Oskar Korkman writes about how companies need to ensure that they are more relevant and valuable parts in the life of their customers - in order to grow in Vectia's autumn newsletter. The reasoning is that the everyday life - trivial to some - is the area where the largest business potential is and is to be found also in the future.
How does anthroprology relate to this? Interesting to note how methods in this "cultural research" was earlier about foreign tribes and people ("the others") now is being used in our own culture - ie on "us".
"The anthroprological mindset implies that we should go to the places where customers live their everyday life and seek opportunities". Not to ask questions but to observe and participate.
My take: Surely corresponds to my experience:
1. Money spent on customer questionaires produce "more of the same - but cheaper" - not much incentives for change = innovations
2. Customers also frequently give answers that they believe they should give or that feel sophisticated - shunning away from the trivial (which often is the most interesting from the growth angle)

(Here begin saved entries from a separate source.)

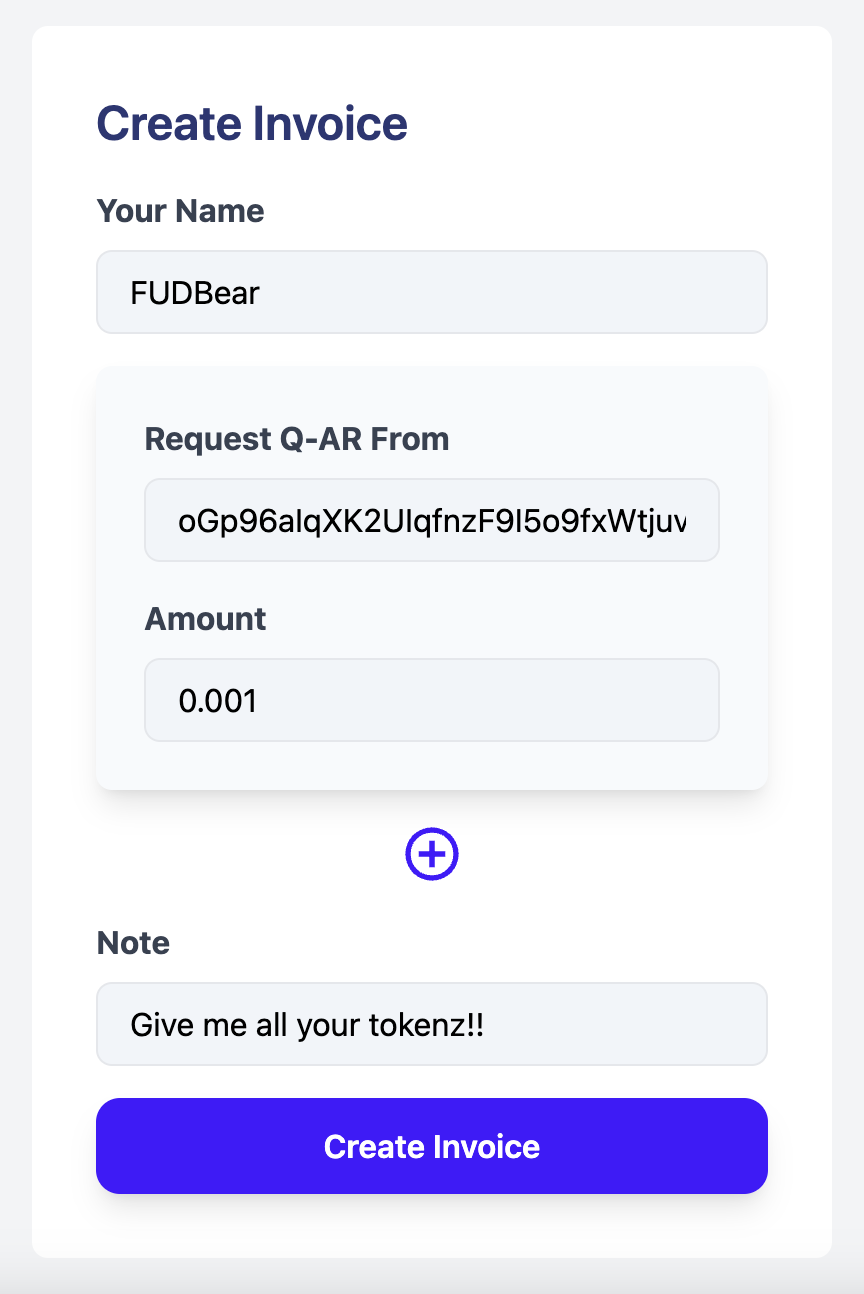The height and width of the screenshot is (1294, 864).
Task: Click the Create Invoice page heading
Action: pyautogui.click(x=252, y=124)
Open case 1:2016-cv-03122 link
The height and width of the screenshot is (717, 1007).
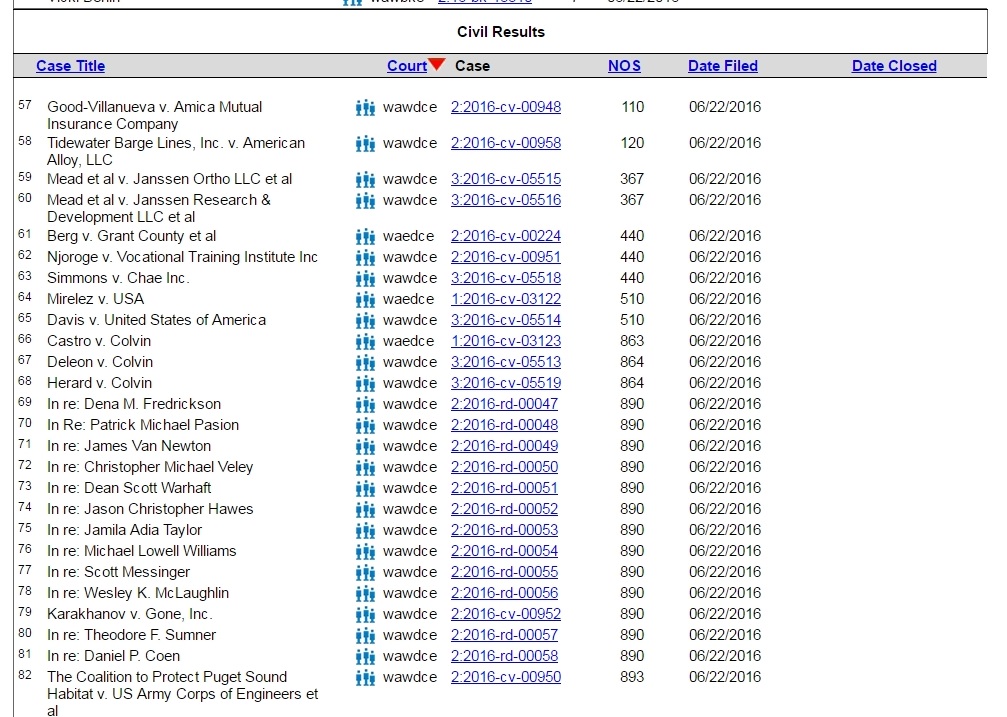[505, 299]
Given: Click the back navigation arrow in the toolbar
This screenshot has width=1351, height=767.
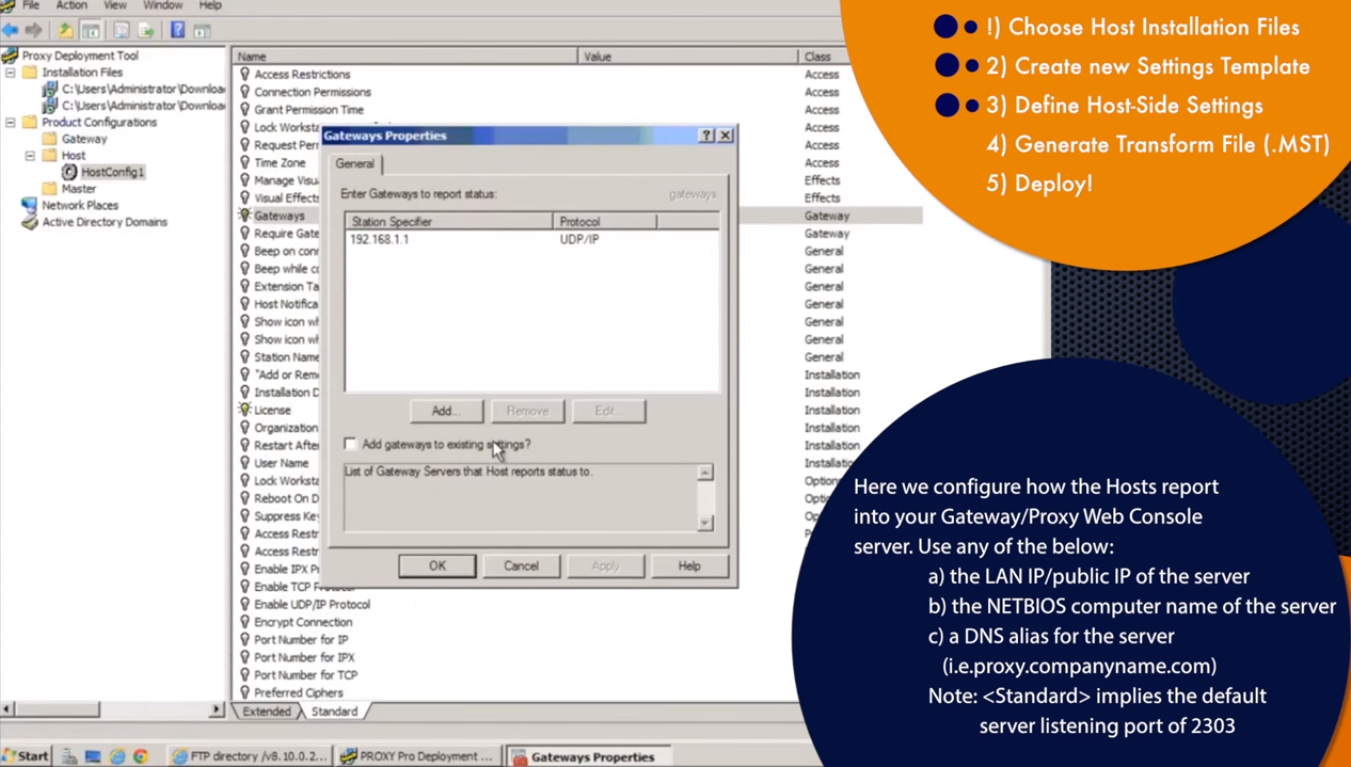Looking at the screenshot, I should click(10, 29).
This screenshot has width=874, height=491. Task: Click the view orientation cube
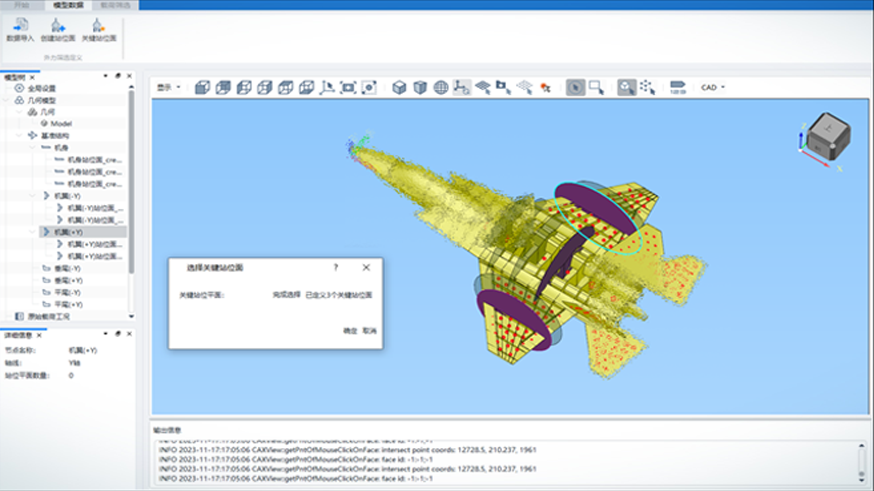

3. When going physically to the customers context (be he a consumer or an employee - Mr Same Guy anyway) also is more likely to reveal nearfield needs that can be solved in one go - opportunity for growth
4. Understanding the customer context and his strong preference for incremental improvements instead of something totally new also leads away from blind technology driven solutions towards much better user friendlyness through economy of repetition and much better business case through economy of reuse. All this evident in 3rd generation e-banking success stories outlined earlier in this blog.